• _Task prompt_
Could you give back every record below exactly, leaving out the pictures?

• _Entries shown_
· · · · · · ·

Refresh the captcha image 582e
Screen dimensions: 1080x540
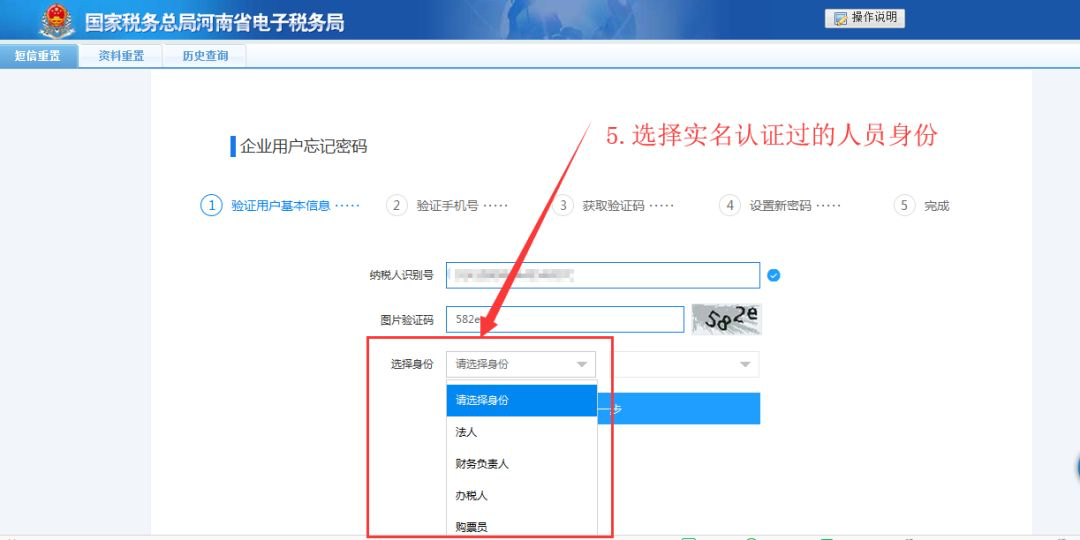point(726,319)
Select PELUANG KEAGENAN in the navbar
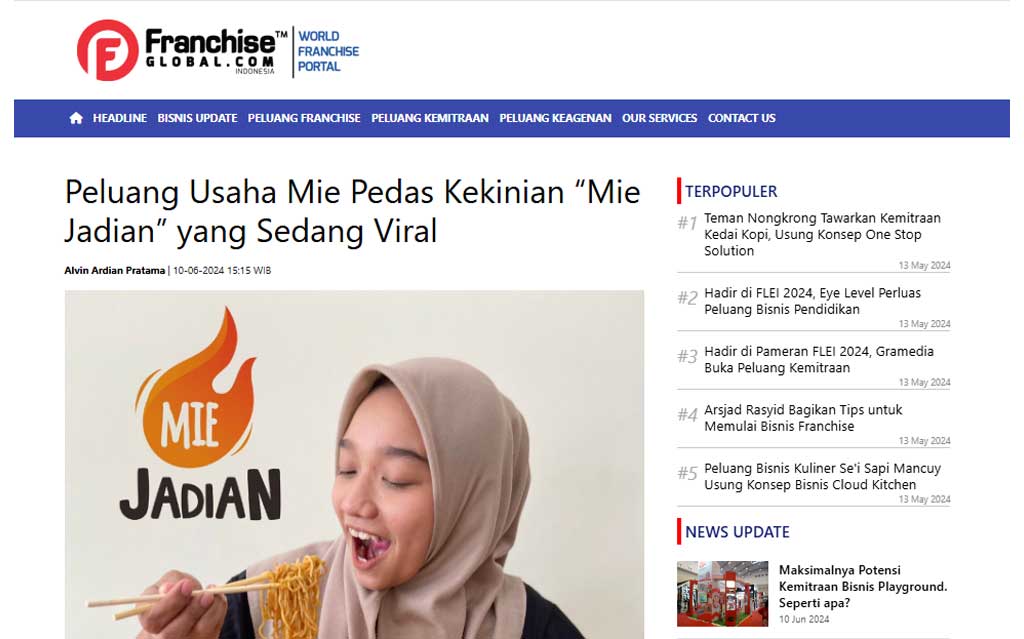 555,118
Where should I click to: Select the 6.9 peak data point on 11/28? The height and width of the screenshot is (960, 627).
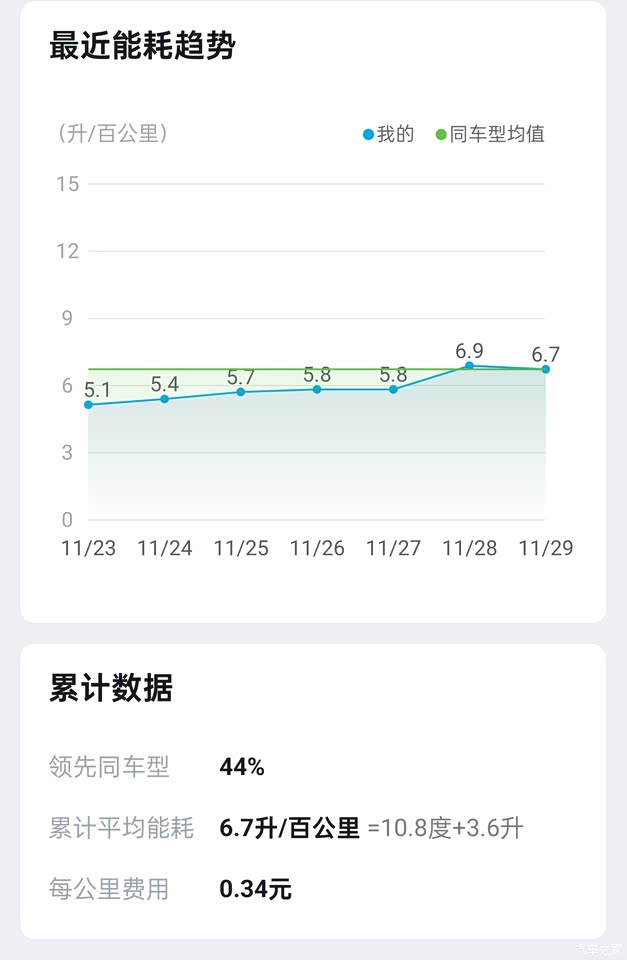[x=469, y=365]
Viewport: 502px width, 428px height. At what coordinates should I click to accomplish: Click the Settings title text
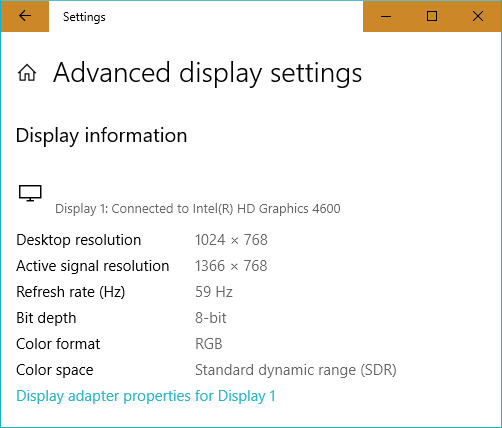click(84, 17)
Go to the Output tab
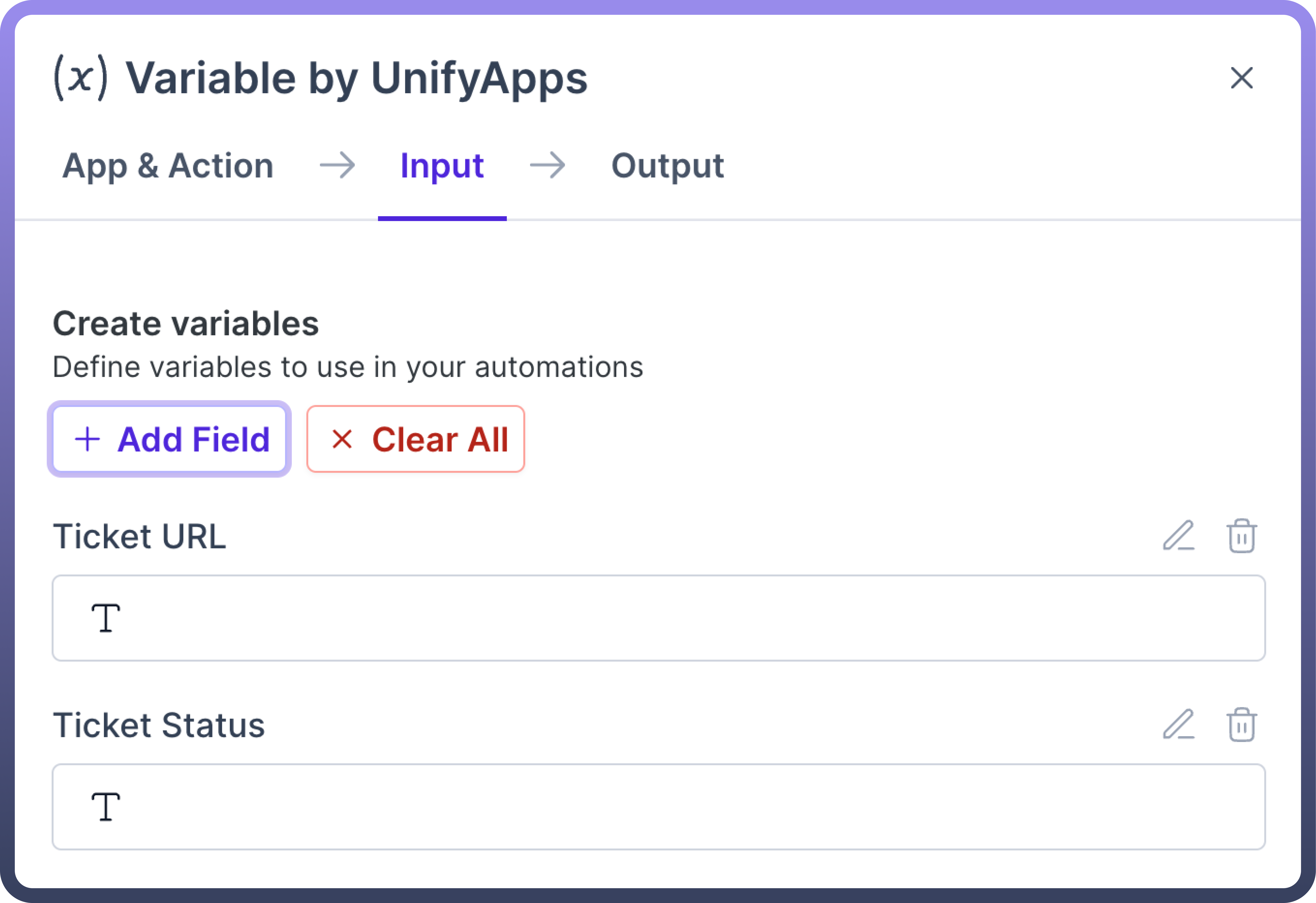 click(x=667, y=166)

· · · · · · ·

• _Response_
Refresh the captcha image 582e
Screen dimensions: 1080x540
point(726,319)
Select PELUANG KEAGENAN in the navbar
 555,118
Where should I click to: Select the 6.9 peak data point on 11/28? The height and width of the screenshot is (960, 627).
[x=469, y=365]
Viewport: 502px width, 428px height. At what coordinates should I click to accomplish: Click the Settings title text
click(84, 17)
Go to the Output tab
 click(x=667, y=166)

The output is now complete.